A BATALHA DE OURIQUE
          Os relatos descrevem o acontecimento da batalha de Ourique em 25 de Julho de 1139, em que um rei cristão, D. Afonso Henriques, em inferioridade numérica derrota vários reis muçulmanos, precisamente no dia de Santiago e apesar de existir vários documentos, desde o século XII, que falam sobre a batalha, a menção ao aparecimento de cristo a D. Afonso Henriques só aparece no século XV, cerca de 300 anos depois da suposta batalha, possivelmente redigida por Fernão Lopes, cronista do Mosteiro de Santa Cruz de Coimbra em 1419, numa altura de guerras com Castela.
           Se nos registos anteriores ao século XV, a vitória da batalha de Ourique era atribuída a São Tiago, posteriormente passou a ser atribuída a Cristo, se no campo de batalha, pela disputa dos territórios fronteiriços, os Castelhanos bradavam a Santiago, os Portugueses tinham de bradar mais alto, a Cristo directamente.

- Registos -

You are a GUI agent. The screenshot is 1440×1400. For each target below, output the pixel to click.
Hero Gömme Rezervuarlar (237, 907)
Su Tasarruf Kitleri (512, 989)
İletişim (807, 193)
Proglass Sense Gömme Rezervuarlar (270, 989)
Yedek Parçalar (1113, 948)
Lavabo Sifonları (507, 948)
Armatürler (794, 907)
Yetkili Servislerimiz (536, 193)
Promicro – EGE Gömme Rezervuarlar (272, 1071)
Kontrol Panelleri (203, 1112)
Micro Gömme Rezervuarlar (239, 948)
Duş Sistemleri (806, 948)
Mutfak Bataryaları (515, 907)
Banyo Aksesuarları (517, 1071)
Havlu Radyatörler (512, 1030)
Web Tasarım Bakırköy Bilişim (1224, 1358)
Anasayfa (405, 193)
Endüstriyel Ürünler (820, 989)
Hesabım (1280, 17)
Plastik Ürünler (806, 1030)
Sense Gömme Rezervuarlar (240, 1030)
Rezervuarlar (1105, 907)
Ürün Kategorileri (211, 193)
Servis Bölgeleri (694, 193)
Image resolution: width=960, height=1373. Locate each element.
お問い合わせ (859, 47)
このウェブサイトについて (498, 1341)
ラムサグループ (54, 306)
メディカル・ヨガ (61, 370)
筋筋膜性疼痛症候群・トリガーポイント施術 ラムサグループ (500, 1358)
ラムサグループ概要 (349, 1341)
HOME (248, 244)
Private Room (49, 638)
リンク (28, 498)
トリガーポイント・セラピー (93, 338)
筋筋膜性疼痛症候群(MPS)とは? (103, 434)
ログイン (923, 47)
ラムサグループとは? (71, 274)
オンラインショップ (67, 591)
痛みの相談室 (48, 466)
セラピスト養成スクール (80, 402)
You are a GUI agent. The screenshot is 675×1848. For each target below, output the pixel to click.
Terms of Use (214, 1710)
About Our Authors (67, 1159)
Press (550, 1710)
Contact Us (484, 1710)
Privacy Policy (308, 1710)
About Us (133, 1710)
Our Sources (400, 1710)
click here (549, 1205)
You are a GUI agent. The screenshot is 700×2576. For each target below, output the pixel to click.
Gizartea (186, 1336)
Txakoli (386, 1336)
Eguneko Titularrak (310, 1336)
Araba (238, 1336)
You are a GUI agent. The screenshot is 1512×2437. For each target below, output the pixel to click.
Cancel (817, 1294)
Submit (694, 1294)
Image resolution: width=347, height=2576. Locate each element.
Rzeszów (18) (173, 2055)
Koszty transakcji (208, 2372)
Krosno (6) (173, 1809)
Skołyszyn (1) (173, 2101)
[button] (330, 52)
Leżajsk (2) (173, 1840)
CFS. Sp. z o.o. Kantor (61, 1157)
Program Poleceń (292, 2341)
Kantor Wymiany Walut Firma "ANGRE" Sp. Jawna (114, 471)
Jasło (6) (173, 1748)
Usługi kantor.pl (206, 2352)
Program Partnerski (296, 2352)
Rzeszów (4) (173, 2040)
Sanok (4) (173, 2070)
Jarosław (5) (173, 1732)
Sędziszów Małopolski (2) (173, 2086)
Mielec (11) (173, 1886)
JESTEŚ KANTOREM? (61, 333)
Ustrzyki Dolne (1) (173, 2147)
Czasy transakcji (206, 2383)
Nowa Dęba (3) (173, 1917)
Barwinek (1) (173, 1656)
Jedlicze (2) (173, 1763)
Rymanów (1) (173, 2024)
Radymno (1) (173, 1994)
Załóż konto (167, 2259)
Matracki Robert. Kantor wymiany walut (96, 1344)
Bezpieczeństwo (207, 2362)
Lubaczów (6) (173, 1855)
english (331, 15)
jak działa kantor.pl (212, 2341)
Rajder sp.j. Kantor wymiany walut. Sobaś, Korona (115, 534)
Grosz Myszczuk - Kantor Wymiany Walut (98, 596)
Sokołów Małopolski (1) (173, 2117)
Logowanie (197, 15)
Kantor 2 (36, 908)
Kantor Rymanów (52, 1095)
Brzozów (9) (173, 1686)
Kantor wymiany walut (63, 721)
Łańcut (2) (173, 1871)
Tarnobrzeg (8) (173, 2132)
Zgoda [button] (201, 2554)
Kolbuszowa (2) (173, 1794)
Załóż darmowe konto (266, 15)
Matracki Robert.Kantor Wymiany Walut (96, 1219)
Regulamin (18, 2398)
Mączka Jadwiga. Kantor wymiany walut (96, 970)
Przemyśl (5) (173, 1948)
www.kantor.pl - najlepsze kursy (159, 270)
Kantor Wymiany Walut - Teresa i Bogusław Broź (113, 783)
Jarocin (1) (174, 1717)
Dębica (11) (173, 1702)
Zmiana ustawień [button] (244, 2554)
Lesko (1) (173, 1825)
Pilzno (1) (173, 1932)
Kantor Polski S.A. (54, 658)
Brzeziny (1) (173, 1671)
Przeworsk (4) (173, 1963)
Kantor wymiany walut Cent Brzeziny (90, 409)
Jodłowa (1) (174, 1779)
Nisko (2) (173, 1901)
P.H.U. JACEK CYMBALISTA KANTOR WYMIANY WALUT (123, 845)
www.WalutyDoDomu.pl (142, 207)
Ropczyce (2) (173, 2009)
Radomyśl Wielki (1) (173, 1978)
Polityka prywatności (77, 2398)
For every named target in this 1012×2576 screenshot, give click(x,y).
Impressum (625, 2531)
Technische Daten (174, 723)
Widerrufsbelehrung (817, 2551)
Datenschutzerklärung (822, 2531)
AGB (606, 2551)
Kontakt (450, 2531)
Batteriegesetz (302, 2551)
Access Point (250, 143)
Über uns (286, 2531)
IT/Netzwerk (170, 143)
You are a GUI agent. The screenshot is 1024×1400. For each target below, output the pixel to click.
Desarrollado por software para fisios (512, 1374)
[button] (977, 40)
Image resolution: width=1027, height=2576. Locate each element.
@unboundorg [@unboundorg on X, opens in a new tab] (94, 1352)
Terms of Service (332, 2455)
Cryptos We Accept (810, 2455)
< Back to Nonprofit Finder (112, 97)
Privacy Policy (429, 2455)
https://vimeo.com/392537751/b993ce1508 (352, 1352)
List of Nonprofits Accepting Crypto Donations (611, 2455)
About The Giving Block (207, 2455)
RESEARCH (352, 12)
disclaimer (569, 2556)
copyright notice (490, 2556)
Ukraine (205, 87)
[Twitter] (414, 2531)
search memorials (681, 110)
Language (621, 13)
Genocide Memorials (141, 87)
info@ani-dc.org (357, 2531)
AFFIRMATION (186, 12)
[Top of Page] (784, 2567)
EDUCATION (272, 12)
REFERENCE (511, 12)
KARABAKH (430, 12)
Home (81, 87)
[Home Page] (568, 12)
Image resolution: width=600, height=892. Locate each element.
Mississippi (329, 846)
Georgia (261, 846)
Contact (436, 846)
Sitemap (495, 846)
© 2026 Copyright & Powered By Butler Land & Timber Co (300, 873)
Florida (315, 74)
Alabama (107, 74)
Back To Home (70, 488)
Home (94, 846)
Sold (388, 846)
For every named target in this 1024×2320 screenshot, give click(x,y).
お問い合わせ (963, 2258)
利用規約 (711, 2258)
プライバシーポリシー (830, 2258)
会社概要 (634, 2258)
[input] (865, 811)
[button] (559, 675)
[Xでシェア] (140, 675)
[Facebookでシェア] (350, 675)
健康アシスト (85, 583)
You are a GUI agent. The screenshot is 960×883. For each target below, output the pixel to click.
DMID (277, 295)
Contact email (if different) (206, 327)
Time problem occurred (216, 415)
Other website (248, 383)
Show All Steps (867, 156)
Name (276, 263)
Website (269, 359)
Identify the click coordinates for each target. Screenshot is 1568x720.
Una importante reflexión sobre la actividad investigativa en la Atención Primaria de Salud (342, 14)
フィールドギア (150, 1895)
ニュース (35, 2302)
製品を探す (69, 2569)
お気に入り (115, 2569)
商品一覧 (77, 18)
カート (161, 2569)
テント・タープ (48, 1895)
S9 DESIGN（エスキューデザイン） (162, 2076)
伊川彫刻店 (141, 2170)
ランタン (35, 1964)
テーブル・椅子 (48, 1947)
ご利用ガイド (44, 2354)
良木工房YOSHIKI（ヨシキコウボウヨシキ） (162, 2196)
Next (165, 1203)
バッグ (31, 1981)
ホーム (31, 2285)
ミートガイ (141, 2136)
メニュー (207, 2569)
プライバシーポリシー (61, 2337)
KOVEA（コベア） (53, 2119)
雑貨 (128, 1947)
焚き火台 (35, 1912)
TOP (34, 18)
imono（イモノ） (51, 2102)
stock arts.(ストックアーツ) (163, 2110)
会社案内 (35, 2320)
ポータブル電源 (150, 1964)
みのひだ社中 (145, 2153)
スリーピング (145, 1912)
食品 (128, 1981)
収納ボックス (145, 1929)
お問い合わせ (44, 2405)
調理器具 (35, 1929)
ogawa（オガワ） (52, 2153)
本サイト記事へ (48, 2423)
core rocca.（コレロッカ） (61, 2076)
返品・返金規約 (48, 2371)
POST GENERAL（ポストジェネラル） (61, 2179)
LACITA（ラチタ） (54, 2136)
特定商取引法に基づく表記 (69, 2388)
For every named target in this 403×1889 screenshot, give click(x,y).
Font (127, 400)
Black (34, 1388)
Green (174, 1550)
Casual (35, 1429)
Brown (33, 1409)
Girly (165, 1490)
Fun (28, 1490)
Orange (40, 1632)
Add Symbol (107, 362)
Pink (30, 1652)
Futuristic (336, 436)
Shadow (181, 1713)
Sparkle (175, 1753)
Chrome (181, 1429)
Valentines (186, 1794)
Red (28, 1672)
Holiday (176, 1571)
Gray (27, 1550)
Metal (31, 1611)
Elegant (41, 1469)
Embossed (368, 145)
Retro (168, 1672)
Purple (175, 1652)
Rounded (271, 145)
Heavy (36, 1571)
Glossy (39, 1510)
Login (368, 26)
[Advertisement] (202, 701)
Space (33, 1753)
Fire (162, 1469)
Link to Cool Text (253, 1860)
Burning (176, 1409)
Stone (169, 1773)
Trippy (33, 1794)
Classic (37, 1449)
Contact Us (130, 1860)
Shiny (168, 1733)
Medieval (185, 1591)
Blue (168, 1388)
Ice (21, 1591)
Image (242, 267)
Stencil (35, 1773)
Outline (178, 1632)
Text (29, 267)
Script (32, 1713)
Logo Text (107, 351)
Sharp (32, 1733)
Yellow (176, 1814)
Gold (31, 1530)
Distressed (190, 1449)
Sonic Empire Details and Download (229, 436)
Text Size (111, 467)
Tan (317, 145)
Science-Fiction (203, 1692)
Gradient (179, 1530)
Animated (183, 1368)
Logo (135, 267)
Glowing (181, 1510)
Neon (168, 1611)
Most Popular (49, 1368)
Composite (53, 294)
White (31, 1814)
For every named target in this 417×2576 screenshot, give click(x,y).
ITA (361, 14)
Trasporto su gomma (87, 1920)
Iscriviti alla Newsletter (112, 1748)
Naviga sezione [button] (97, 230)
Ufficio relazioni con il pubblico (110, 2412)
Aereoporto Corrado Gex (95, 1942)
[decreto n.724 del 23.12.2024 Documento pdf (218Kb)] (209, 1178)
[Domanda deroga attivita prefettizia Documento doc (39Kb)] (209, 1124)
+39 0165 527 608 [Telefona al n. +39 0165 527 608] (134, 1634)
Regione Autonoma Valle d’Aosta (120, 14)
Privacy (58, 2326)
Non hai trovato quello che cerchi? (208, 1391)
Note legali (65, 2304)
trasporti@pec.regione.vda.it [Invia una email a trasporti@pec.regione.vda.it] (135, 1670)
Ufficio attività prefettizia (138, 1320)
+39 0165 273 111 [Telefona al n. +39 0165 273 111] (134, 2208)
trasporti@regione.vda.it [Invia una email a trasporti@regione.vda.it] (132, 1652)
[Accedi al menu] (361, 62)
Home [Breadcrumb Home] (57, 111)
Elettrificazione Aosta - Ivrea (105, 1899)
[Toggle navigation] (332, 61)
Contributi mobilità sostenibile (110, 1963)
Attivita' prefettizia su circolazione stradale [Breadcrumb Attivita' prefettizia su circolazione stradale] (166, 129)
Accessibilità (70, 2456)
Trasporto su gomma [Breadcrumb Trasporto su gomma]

- Tarefa -
Segundo a página, em que século aparece pela primeira vez a menção ao aparecimento de Cristo a D. Afonso Henriques?

- Resolução -
No século XV.